[R] The behaviour of read.csv().

David Scott d.scott at auckland.ac.nz
Fri Dec 3 03:48:56 CET 2010


  On 03/12/10 14:33, Duncan Murdoch wrote:
> On 02/12/2010 8:04 PM, Peter Ehlers wrote:
>> On 2010-12-02 16:26, Rolf Turner wrote:
>>> On 3/12/2010, at 1:08 PM, Phil Spector wrote:
>>>
>>>> Rolf -
>>>>       I'd suggest using
>>>>
>>>>        junk<- read.csv("junk.csv",header=TRUE,fill=FALSE)
>>>>
>>>> if you don't want the behaviour you're seeing.
>>>
>>> The point is not that I don't want this kind of behaviour.

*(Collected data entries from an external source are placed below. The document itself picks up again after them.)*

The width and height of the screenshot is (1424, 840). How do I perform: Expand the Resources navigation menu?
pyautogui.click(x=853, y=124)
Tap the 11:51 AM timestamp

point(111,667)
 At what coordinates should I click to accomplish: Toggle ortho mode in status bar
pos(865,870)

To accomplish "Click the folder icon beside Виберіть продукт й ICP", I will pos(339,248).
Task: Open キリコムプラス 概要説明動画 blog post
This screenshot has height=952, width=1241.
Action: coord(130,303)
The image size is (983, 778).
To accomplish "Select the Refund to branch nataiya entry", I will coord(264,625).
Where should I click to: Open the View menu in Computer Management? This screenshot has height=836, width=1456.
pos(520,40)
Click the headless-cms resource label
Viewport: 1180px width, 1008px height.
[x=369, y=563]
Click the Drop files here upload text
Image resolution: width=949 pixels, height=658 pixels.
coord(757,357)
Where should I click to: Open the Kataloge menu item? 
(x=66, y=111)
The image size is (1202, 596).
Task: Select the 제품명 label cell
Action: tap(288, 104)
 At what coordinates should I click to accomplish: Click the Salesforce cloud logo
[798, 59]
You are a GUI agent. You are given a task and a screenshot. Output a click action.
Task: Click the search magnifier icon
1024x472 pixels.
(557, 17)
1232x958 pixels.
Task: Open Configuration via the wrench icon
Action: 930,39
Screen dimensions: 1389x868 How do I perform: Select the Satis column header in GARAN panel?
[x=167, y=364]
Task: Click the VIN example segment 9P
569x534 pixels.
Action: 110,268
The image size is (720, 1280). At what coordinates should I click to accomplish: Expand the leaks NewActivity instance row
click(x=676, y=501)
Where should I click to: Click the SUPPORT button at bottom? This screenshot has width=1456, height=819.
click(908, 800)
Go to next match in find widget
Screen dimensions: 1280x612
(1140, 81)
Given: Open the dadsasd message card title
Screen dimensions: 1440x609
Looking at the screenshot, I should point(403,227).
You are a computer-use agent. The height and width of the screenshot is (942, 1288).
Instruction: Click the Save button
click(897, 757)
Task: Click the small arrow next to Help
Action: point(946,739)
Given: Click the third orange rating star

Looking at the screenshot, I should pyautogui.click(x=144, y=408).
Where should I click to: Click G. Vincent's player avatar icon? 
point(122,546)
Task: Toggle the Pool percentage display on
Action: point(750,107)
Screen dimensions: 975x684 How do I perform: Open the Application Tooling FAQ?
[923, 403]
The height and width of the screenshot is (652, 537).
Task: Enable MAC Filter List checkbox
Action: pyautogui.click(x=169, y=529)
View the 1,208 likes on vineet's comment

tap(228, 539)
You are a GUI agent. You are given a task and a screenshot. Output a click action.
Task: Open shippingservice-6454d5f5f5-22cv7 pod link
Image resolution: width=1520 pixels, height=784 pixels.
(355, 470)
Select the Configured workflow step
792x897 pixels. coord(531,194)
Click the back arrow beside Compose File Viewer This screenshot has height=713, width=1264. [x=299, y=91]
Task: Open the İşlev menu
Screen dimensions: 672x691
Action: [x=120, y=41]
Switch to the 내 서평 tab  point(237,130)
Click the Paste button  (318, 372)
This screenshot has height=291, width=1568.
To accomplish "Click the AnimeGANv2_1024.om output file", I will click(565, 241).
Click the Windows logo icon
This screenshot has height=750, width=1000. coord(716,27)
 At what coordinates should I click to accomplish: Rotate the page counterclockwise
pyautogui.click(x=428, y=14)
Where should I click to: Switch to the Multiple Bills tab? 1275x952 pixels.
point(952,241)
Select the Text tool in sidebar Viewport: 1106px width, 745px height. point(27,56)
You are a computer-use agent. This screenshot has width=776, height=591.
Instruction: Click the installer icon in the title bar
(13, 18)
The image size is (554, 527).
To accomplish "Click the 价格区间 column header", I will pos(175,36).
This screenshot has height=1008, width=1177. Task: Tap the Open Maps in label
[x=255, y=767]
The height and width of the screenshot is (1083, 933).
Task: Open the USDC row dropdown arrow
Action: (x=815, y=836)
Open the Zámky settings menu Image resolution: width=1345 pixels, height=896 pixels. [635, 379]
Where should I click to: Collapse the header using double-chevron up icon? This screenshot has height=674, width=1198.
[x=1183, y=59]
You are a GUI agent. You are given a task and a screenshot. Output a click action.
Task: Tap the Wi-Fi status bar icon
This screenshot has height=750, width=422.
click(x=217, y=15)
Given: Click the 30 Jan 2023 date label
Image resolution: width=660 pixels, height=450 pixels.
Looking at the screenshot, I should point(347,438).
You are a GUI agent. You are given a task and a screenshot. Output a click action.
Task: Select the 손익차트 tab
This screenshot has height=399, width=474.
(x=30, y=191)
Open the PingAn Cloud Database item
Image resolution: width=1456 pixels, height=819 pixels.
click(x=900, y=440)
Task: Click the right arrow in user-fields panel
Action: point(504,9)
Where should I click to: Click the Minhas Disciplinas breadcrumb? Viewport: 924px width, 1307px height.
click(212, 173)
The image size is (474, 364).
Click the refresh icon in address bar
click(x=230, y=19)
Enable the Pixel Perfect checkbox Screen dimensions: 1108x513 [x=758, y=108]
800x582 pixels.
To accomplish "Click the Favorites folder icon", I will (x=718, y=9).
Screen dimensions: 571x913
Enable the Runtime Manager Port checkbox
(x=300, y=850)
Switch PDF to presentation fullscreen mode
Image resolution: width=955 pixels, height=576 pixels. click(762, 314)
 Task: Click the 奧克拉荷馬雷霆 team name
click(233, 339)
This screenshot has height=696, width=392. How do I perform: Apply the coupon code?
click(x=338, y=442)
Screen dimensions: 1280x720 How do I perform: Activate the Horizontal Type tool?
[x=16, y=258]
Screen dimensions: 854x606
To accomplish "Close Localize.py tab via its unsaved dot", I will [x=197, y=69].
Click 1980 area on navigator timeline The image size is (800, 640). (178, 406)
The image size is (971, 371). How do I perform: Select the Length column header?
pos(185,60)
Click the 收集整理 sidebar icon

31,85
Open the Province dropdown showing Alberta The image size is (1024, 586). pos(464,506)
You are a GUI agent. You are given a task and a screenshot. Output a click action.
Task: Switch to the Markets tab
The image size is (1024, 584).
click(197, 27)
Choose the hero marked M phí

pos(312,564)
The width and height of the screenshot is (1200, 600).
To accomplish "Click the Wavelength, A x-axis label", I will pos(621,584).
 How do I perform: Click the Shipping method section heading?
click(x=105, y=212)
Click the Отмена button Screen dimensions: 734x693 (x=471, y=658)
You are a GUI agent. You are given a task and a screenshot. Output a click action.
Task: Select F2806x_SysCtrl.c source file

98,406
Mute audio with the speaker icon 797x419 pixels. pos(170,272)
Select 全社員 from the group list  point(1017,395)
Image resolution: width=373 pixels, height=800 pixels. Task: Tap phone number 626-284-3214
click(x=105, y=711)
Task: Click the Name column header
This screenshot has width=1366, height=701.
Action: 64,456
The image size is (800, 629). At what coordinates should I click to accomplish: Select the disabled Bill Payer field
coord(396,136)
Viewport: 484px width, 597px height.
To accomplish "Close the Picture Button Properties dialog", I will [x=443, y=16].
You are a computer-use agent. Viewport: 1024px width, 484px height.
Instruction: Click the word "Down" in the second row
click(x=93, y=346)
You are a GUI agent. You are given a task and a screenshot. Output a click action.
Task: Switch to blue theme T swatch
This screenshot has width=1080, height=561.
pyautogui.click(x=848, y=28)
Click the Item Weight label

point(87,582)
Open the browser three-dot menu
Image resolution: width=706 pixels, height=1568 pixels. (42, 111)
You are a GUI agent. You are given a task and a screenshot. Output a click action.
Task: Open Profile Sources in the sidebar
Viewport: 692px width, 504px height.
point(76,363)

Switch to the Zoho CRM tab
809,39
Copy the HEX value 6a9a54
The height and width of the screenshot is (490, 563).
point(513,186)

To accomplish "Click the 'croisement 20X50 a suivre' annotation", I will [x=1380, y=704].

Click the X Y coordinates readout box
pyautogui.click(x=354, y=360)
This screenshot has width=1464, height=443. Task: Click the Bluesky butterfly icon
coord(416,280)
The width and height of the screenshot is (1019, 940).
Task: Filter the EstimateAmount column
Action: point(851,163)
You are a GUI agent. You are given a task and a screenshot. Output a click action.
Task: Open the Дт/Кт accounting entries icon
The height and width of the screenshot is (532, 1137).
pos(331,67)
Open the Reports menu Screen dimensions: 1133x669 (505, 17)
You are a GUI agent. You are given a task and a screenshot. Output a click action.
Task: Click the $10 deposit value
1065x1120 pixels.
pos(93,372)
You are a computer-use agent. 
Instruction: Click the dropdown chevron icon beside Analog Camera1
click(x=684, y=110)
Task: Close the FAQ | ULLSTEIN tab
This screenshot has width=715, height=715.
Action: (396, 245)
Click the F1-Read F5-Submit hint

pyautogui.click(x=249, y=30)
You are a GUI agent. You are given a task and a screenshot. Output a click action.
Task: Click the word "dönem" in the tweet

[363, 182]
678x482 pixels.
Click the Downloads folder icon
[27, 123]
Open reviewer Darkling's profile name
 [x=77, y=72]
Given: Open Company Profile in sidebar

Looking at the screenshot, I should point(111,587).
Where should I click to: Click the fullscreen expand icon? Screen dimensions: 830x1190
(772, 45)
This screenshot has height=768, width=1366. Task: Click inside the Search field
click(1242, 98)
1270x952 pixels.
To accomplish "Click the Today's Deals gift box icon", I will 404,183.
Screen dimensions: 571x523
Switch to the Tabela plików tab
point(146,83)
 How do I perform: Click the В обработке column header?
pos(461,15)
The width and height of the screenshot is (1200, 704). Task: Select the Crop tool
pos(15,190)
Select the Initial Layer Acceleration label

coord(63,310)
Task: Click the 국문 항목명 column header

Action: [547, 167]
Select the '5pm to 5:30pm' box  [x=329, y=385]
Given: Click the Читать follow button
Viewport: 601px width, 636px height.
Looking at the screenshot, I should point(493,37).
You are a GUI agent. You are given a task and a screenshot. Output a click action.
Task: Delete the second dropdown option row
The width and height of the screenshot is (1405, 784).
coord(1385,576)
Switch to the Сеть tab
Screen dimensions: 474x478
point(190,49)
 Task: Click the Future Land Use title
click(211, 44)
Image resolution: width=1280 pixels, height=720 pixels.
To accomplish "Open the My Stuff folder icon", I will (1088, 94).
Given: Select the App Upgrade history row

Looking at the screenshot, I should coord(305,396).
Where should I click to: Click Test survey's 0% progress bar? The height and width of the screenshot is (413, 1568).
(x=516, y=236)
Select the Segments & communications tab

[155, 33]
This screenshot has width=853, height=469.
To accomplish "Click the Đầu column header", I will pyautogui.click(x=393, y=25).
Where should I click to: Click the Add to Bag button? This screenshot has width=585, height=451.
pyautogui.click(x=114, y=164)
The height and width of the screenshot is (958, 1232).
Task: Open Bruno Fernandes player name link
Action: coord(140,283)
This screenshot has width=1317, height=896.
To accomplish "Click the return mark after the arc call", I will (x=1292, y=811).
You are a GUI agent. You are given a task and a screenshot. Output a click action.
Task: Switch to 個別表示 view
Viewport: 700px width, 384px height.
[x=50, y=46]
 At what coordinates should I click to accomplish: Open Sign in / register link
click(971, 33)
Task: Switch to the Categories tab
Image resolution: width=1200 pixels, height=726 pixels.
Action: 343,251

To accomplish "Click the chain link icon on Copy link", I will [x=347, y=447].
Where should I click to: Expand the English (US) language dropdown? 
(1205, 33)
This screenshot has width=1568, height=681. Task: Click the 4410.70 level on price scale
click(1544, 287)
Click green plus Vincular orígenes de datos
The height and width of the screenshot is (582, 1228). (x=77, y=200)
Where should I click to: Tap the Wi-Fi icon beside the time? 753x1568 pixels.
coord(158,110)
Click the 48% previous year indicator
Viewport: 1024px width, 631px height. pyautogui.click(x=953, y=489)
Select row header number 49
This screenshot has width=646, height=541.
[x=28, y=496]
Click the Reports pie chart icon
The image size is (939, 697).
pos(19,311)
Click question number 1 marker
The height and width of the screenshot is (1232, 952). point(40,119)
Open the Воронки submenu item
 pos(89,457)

>>> The point is that it seems to me to be unexpected and dangerous.
>>>
>>> I can indeed take precautions against it, now that I know about it,
>>> by specifying fill=FALSE.  Given that I remember to do so.
>>>
>>> Now that you've pointed it out I can see that this is the reason
>>> for the different behaviour between read.table() and read.csv();
>>> in read.table() fill=FALSE is effectively the default.
>>>
>>> Having fill=TRUE being the default in read.csv() strikes me as
>>> being counter-intuitive and dangerous.
>>>
>> Rolf,
>> This is not to argue with your point re counter-intuitive,
>> but I always run a count.fields() first if I haven't seen
>> (or can't easily see) the file in my editor. I must have
>> learned that the hard way a long time ago.
> I think the fill=TRUE option arrived about 10 years ago, in R 1.2.0.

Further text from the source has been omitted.